The other study, also published in the New England Journal of Medicine last week, found that the experimental drug conjugate called trastuzumab deruxtecan was able to substantially reduce tumor activity in patients with HER2-positive metastatic breast cancer.

"Both studies are evaluating new drugs for HER2-positive breast cancer, which represents about 15% to 20% of all breast cancers," said Dr. Eric Winer, chief of the division of breast oncology at Dana-Farber Cancer Institute in Boston and professor of medicine at Harvard Medical School, who was the senior author of the tucatinib study.

"What's so exciting is we have developed multiple new drugs for HER2-positive breast cancer -- we have new drugs for all subtypes of breast cancer -- but the changes are most dramatic in the setting of HER2-positive breast cancer," Winer said.

"It is the single area in breast cancer where we have made the most dramatic progress and continue to," he said. "For individuals with advanced breast cancer we can individualize therapy more than in the past; it is no longer one size fits all."

The tucatinib study: 'It was pretty well tolerated'

The tucatinib study included 613 patients who previously underwent chemotherapy for HER2-positive metastatic breast cancer by taking the drugs trastuzumab, pertuzumab and trastuzumab emtansine -- but that treatment approach had stopped working for the patients.

For the study, the patients were randomly assigned to either the drug tucatinib or a placebo and received chemotherapy with the drugs trastuzumab and capecitabine.

The researchers found that in the first year of treatment, 33.1% of patients in the tucatinib group did not see their cancer progress compared with 12.3% of patients in the placebo group.

The researchers also found that overall survival two years after starting treatment was 44.9% among patients in the tucatinib group and 26.6% among those in the placebo group.

Side effects of the tucatinib treatment that emerged in the study included the risks of diarrhea and elevated levels of an enzyme in the body called aminotransferase.

"But in general it was pretty well tolerated," Winer said.

Next year, the biotechnology company Seattle Genetics, which develops tucatinib, plans to submit a new drug application to the US Food and Drug Administration and an application to the European Medicines Agency with the goal of bringing this new medicine to the public, Dr. Roger Dansey, chief medical officer at the company, said in a press release on Wednesday.

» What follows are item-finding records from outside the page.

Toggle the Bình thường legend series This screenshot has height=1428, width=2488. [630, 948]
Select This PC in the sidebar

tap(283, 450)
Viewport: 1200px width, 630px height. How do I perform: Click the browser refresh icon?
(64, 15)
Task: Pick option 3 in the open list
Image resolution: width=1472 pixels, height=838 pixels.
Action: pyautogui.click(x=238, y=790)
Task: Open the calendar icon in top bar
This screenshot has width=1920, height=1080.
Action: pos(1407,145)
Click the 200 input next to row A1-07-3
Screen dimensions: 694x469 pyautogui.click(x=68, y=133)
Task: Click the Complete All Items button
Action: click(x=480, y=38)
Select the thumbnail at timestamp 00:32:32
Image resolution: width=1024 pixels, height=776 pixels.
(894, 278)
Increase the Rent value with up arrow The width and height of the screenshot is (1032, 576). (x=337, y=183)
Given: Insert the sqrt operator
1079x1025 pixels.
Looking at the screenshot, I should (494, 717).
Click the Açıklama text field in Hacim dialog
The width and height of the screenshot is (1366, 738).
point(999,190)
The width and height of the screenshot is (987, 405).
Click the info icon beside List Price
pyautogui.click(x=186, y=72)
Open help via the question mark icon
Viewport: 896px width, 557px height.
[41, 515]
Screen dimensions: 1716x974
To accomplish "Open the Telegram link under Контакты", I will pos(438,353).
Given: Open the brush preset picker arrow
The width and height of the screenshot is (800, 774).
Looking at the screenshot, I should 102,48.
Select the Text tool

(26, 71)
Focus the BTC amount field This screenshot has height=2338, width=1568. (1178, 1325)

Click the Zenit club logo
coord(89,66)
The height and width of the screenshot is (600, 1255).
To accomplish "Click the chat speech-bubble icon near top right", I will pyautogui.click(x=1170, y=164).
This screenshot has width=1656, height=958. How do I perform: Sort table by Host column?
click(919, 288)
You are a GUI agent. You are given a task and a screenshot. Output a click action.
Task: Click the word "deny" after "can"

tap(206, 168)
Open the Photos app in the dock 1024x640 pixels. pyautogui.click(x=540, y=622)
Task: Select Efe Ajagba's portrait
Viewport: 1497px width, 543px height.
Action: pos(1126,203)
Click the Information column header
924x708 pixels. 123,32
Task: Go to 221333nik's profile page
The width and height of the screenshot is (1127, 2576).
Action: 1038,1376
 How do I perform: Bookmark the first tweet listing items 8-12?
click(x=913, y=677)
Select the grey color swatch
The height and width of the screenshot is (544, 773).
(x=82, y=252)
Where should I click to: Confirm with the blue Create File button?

"Continued innovation to bring new therapies for the treatment of metastatic HER2-positive breast cancer is urgently needed, and we are encouraged by the impressive clinical activity demonstrated with the addition of tucatinib to trastuzumab and capecitabine," he said in part.

The trastuzumab deruxtecan study: 'I am cautiously optimistic'

The trastuzumab deruxtecan study included 184 patients who had already undergone multiple prior treatments for HER2-positive breast cancer. The patients were given the recommended dose of trastuzumab deruxtecan at 5.4 mg per kilogram of body weight.

The researchers found that the patients saw no further progression of their cancer for a median of 16.4 months and that the cancer in 60.9% of the patients shrunk by at least 50% in response to the treatment. However, the treatment came with some side effects, including nausea, myelosuppression -- the decline of bone marrow activity -- and interstitial lung disease.

Overall, "it is rare that a drug has effects on women heavily pretreated," said Dr. Otis Brawley, Bloomberg Distinguished Professor of oncology and epidemiology at Johns Hopkins University, who was not involved in the new study.

"I am cautiously optimistic," he said, but added that more research is needed to determine whether trastuzumab deruxtecan could help patients live longer.

Dr. Ian Krop, a principal investigator of the study and associate chief of the division of breast oncology at Dana-Farber Cancer Institute in Boston, called the research results "striking" in a press release on Wednesday.

"These results are particularly striking as trastuzumab deruxtecan prompted a high level of durable tumor reduction among patients, the majority of whom had exhausted most if not all standard therapies for HER2-metastatic breast cancer," he said. "We are excited by these results and their potential to help patients with this advanced stage of breast cancer."